Il s’agit de mini-pompes qui pèsent entre 20 et 180 grammes et qui sont placées dans le coeur ou à proximité. Là, elles «court-circuitent» le ventricule gauche en se chargeant de son travail. A titre de comparaison, nous réalisons chaque année ici à Berne une quinzaine de transplantations cardiaques, alors que nous implantons environ 30 systèmes d’assistance chez des patients souffrant d’insuffisance cardiaque très sévère.

Chaque opération est, bien sûr, unique, mais y en a-t-il une peut-être que vous n’oublierez jamais?

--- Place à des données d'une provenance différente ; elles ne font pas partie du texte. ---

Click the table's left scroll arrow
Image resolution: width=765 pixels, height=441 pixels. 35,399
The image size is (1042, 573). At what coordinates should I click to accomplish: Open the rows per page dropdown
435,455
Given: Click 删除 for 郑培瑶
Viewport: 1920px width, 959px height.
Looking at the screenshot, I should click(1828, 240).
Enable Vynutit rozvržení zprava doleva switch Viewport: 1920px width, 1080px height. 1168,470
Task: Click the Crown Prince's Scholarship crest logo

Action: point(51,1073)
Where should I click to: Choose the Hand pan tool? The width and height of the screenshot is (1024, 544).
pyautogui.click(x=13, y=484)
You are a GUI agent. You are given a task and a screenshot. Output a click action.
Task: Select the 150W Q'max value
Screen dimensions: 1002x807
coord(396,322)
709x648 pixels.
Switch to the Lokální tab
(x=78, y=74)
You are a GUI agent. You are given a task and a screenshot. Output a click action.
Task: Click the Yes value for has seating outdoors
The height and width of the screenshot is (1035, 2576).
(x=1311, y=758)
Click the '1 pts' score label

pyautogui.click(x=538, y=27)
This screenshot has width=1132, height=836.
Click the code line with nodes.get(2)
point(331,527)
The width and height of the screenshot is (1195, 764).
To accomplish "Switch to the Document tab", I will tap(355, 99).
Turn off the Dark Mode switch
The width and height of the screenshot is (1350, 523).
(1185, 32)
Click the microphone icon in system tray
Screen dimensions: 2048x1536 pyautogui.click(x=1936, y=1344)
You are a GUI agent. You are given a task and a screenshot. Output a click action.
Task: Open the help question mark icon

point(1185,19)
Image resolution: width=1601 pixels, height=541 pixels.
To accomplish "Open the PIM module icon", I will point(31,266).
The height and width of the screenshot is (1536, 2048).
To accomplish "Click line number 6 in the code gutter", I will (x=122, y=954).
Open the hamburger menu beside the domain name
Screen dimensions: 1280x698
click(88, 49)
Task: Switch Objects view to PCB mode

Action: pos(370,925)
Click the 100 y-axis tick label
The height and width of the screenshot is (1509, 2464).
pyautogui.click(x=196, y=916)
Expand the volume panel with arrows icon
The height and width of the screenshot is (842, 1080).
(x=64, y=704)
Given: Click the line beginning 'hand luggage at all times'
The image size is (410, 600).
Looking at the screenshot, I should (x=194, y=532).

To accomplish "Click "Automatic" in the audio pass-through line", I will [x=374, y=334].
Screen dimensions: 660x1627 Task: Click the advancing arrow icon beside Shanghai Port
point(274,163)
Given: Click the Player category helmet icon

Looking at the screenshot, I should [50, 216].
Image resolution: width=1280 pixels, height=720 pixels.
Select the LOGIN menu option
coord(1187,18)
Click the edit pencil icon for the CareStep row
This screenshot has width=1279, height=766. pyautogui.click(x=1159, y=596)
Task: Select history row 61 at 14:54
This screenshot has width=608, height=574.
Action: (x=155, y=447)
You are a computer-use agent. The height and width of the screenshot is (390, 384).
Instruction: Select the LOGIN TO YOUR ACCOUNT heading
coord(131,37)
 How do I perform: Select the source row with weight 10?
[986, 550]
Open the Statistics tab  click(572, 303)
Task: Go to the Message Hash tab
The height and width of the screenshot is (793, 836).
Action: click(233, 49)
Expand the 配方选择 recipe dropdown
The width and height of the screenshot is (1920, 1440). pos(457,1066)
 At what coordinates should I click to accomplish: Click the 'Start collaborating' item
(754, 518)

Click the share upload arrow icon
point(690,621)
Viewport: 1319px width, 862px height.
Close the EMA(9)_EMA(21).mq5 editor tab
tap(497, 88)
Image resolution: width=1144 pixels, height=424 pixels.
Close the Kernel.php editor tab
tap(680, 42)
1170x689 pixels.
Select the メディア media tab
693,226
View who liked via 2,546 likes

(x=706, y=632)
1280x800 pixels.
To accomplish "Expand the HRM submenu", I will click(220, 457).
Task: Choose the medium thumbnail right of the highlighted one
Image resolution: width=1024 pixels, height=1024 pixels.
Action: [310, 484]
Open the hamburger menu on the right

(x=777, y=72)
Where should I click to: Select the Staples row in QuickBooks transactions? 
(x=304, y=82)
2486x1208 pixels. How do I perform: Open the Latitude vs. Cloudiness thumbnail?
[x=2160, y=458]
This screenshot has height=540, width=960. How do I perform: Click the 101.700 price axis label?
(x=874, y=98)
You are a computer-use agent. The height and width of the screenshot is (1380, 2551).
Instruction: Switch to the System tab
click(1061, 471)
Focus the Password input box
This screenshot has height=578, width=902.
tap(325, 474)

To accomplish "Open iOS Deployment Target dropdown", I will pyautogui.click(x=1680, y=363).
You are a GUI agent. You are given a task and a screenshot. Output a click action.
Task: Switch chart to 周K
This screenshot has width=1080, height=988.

Question difficile! Il y a certainement chaque année une ou deux opérations qui sortent du lot. Il me vient à l’esprit une intervention relativement récente, qui remonte à l’automne 2014. Le patient était un jeune homme de 24 ans, qui avait déjà subi trois opérations à coeur ouvert, entre autres, aux Etats-Unis. Il présentait un problème extrêmement compliqué et personne ne se pressait pour le traiter. Il s’agissait d’opérer un gros anévrisme de plusieurs centimètres de diamètre sur une artère coronaire qui ne mesure normalement qu’un ou deux millimètres. Le genre de chose qu’on ne voit qu’une fois dans sa vie de chirurgien! Nous avions décidé de pratiquer une intervention par cathéter, mais la situation «sur le terrain » s’est avérée différente de ce que nous attendions et, malheureusement, la tentative de stabilisation de l’anévrisme a conduit à une interruption de l’irrigation cardiaque. Le coeur s’est arrêté, il a fallu réanimer et ouvrir en urgence la cage thoracique pour pratiquer l’intervention à coeur ouvert, alors que nous n’étions pas dans une salle prévue pour ce genre d’intervention. L’issue de cette opération a finalement été heureuse: le patient est rentré chez lui après six semaines, mais pour nous cette intervention a été à la fois une course contre la montre et un marathon. Nous aurions tout aussi bien pu perdre le patient!

Merci, Professeur Carrel, d’avoir bien voulu répondre à nos questions.